Return the listing in full and exactly, but without a single picture.

### Records provided
========================================================================
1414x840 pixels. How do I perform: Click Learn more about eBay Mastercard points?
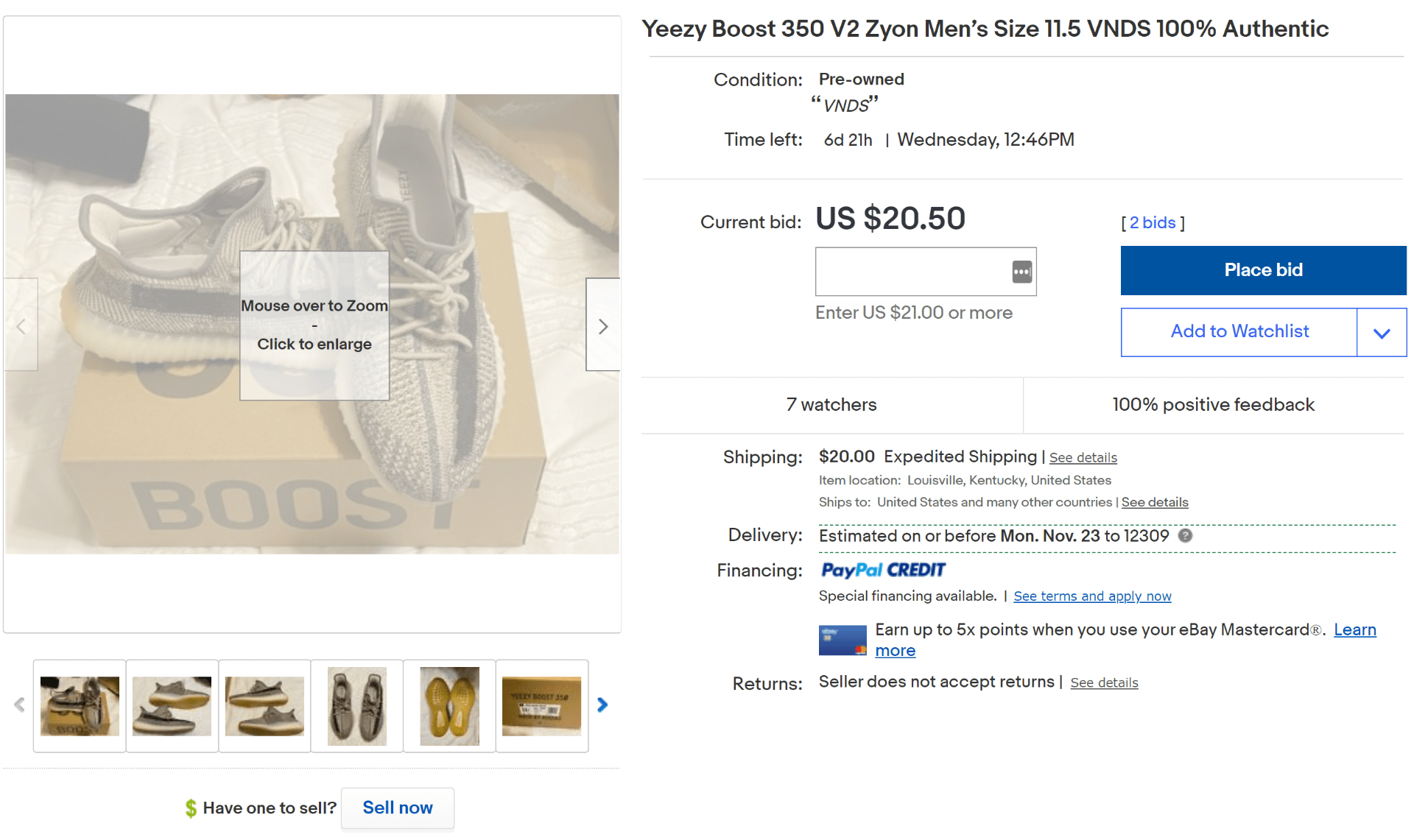(x=1355, y=630)
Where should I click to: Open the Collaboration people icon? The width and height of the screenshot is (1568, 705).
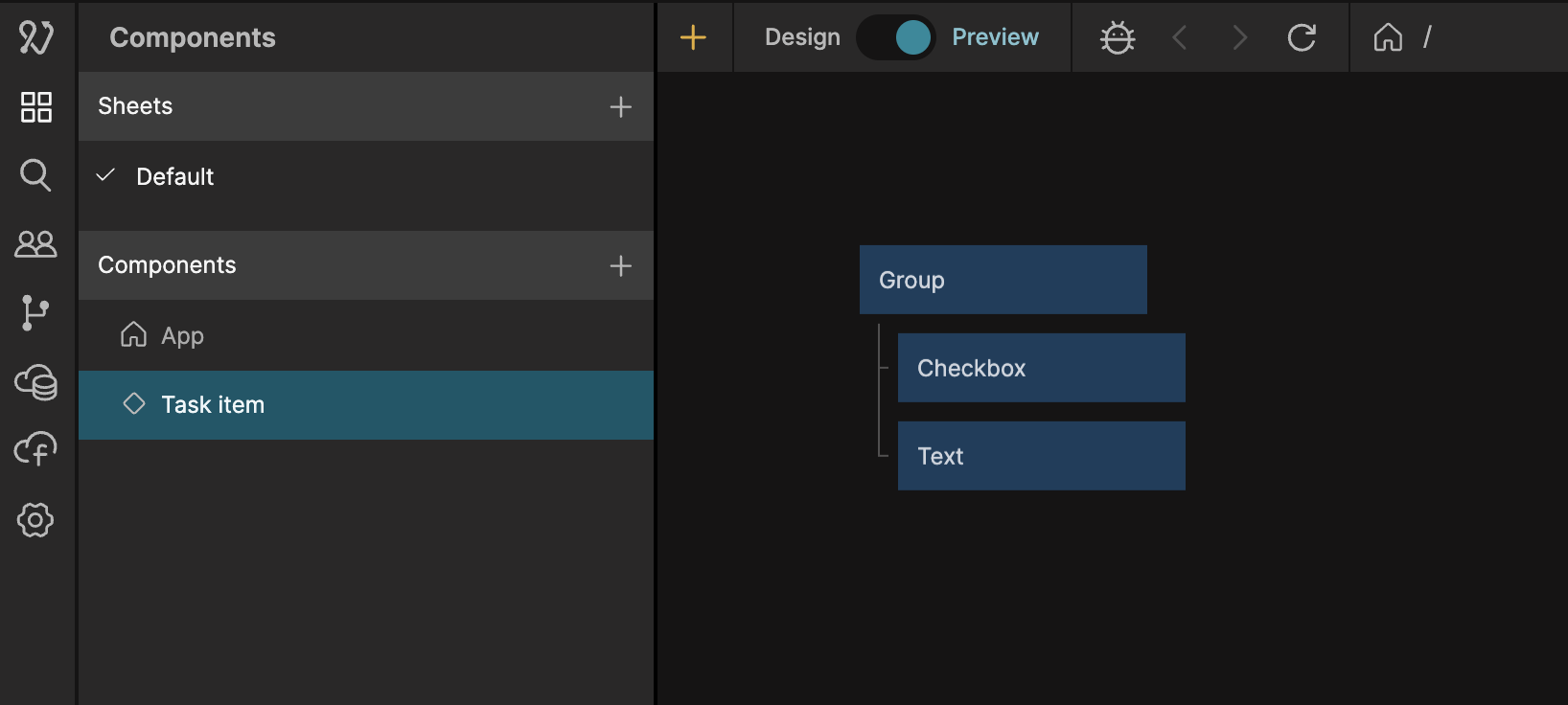[36, 244]
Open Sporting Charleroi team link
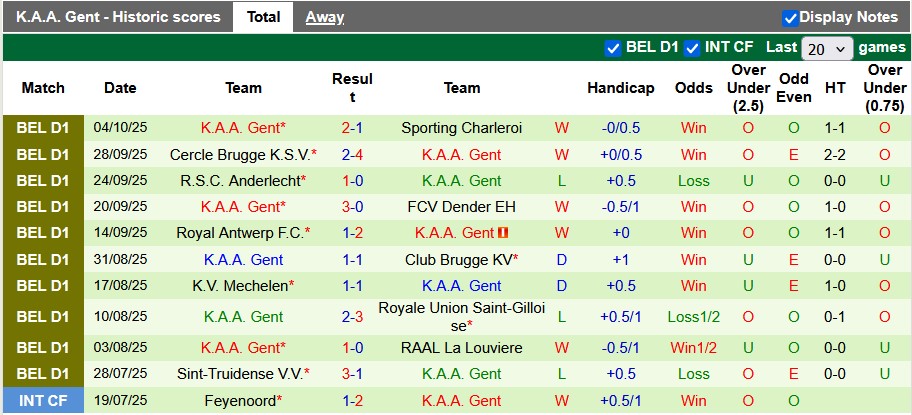 coord(461,128)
========================================================================
### Output for this exercise
1414x840 pixels. How do I perform: Click Learn more about eBay Mastercard points?
(x=1355, y=630)
Where should I click to: Open the Collaboration people icon? The width and height of the screenshot is (1568, 705).
[36, 244]
Open Sporting Charleroi team link
 coord(461,128)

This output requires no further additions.